#### [Data for review]
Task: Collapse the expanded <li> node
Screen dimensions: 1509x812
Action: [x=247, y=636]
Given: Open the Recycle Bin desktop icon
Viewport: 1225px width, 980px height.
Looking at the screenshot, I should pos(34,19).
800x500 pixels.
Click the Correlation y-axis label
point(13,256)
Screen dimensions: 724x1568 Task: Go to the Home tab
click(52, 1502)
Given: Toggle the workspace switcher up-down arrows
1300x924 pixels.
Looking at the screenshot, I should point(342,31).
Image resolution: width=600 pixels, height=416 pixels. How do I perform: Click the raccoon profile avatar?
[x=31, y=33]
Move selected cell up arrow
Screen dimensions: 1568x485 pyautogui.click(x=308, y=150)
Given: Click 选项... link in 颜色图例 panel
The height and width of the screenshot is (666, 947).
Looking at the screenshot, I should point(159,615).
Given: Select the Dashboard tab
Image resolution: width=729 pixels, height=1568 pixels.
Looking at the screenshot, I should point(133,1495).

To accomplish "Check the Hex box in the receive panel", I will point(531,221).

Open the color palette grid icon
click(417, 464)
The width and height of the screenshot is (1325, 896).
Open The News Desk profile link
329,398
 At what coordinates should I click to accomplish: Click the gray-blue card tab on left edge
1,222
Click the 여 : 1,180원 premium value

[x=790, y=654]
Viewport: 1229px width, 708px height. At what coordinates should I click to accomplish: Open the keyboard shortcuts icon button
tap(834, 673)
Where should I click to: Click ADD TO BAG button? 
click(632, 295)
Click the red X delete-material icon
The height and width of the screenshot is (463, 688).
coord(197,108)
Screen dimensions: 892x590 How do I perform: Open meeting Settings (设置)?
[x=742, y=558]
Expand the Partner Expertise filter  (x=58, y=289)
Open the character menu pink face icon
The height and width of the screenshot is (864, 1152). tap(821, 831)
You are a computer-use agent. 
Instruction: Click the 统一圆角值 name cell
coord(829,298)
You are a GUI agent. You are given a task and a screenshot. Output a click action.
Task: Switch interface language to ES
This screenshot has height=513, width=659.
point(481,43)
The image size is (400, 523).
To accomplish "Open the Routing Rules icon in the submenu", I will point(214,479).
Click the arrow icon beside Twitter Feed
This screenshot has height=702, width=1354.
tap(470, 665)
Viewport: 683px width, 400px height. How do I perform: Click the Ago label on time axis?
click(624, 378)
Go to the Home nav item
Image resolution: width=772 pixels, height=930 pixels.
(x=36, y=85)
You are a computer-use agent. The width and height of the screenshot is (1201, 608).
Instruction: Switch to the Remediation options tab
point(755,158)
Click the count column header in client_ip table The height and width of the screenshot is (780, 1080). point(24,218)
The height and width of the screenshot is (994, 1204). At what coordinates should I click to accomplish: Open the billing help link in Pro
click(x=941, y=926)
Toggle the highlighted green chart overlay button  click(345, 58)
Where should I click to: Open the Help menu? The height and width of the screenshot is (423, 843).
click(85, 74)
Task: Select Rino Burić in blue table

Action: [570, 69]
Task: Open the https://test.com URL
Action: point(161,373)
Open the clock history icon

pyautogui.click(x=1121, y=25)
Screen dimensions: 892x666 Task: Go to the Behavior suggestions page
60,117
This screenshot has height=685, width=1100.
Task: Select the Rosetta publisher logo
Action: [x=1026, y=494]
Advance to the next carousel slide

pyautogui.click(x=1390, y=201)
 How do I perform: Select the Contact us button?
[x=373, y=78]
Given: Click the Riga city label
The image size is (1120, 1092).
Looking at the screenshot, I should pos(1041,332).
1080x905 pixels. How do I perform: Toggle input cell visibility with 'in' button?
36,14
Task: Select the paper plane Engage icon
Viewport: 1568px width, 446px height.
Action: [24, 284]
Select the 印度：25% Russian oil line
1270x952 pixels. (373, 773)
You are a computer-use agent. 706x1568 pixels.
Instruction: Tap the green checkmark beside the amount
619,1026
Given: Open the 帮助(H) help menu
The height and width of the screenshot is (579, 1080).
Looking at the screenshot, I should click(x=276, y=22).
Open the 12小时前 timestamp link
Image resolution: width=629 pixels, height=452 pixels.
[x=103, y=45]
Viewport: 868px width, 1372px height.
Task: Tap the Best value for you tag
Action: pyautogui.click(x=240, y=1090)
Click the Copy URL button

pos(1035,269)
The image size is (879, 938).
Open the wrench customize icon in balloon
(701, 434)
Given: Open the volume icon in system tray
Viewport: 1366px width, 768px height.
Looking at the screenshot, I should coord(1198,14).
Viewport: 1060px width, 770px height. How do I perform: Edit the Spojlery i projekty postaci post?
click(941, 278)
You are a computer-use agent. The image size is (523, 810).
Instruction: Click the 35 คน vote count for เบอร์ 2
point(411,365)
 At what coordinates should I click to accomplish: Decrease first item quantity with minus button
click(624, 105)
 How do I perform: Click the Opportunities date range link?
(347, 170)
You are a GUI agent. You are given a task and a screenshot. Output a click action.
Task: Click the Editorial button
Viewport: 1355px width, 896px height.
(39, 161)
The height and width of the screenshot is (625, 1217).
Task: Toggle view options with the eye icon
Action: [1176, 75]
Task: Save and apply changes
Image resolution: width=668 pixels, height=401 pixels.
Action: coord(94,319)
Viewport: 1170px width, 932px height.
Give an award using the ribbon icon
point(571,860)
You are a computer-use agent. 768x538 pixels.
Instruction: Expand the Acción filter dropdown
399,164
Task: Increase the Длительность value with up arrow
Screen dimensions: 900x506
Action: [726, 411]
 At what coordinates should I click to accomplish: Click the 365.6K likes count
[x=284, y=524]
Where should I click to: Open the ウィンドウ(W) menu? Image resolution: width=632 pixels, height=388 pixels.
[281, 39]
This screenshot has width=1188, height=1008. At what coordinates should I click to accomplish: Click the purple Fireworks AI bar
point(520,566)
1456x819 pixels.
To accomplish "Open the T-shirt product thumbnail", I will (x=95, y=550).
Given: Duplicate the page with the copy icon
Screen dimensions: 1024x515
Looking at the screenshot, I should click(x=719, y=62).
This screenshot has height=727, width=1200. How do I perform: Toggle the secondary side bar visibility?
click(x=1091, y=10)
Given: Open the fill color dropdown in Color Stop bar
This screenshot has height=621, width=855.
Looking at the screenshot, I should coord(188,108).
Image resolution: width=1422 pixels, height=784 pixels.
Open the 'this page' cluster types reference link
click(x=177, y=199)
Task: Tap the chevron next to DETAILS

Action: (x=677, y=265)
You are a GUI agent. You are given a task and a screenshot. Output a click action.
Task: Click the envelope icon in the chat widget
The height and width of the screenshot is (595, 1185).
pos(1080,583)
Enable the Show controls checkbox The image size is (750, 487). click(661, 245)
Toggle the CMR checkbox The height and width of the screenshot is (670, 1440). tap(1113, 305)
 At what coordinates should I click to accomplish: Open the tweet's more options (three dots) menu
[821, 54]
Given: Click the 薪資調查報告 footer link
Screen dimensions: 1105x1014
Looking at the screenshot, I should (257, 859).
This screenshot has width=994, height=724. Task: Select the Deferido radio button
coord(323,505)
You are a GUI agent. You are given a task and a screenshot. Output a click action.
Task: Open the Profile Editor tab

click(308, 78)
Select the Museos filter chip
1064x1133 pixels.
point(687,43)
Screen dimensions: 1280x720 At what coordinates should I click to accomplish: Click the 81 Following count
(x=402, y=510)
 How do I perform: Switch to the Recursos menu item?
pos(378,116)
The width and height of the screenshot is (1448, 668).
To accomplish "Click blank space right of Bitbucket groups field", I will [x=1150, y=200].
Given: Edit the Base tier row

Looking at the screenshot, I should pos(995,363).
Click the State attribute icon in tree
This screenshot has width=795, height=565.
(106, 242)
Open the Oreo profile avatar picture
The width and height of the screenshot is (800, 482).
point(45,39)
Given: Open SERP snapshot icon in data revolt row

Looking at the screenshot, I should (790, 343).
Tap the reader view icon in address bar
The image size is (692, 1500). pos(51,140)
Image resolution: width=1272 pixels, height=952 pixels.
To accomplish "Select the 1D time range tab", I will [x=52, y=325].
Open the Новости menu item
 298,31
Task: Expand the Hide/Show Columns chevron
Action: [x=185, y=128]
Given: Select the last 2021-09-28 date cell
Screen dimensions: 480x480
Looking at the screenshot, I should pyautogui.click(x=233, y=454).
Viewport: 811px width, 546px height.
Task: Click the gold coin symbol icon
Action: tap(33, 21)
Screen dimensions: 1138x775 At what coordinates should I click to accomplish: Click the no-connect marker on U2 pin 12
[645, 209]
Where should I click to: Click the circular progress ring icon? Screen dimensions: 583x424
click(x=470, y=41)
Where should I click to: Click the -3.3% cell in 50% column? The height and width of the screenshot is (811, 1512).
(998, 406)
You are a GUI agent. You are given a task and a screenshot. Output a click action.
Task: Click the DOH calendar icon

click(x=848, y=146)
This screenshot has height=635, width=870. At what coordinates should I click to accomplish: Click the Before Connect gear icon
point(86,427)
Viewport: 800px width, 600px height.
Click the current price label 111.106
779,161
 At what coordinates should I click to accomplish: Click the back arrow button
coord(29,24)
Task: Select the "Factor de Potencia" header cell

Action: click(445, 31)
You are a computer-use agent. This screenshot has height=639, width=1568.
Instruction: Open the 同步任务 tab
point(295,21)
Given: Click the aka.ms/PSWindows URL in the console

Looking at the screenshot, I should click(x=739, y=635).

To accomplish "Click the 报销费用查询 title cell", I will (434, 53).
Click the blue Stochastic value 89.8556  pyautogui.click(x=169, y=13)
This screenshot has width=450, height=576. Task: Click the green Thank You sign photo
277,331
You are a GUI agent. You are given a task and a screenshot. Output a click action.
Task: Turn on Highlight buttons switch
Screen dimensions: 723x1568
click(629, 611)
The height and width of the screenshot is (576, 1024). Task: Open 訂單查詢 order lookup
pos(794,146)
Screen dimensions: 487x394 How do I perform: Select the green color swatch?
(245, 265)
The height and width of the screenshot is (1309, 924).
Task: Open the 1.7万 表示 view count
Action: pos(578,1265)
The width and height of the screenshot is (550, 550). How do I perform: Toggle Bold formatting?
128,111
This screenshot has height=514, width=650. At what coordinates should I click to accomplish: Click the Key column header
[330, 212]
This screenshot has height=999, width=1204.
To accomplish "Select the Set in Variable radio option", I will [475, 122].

#### [Task brief]
The response must contain every line from the listing above in which the string "computer" appears.

#### [Completed exercise]
You are a computer-use agent. 
You are a computer-use agent. The width and height of the screenshot is (1201, 608).
You are a computer-use agent. 706x1568 pixels.
You are a computer-use agent. The image size is (523, 810).
You are a computer-use agent. 768x538 pixels.
You are a computer-use agent. This screenshot has height=639, width=1568.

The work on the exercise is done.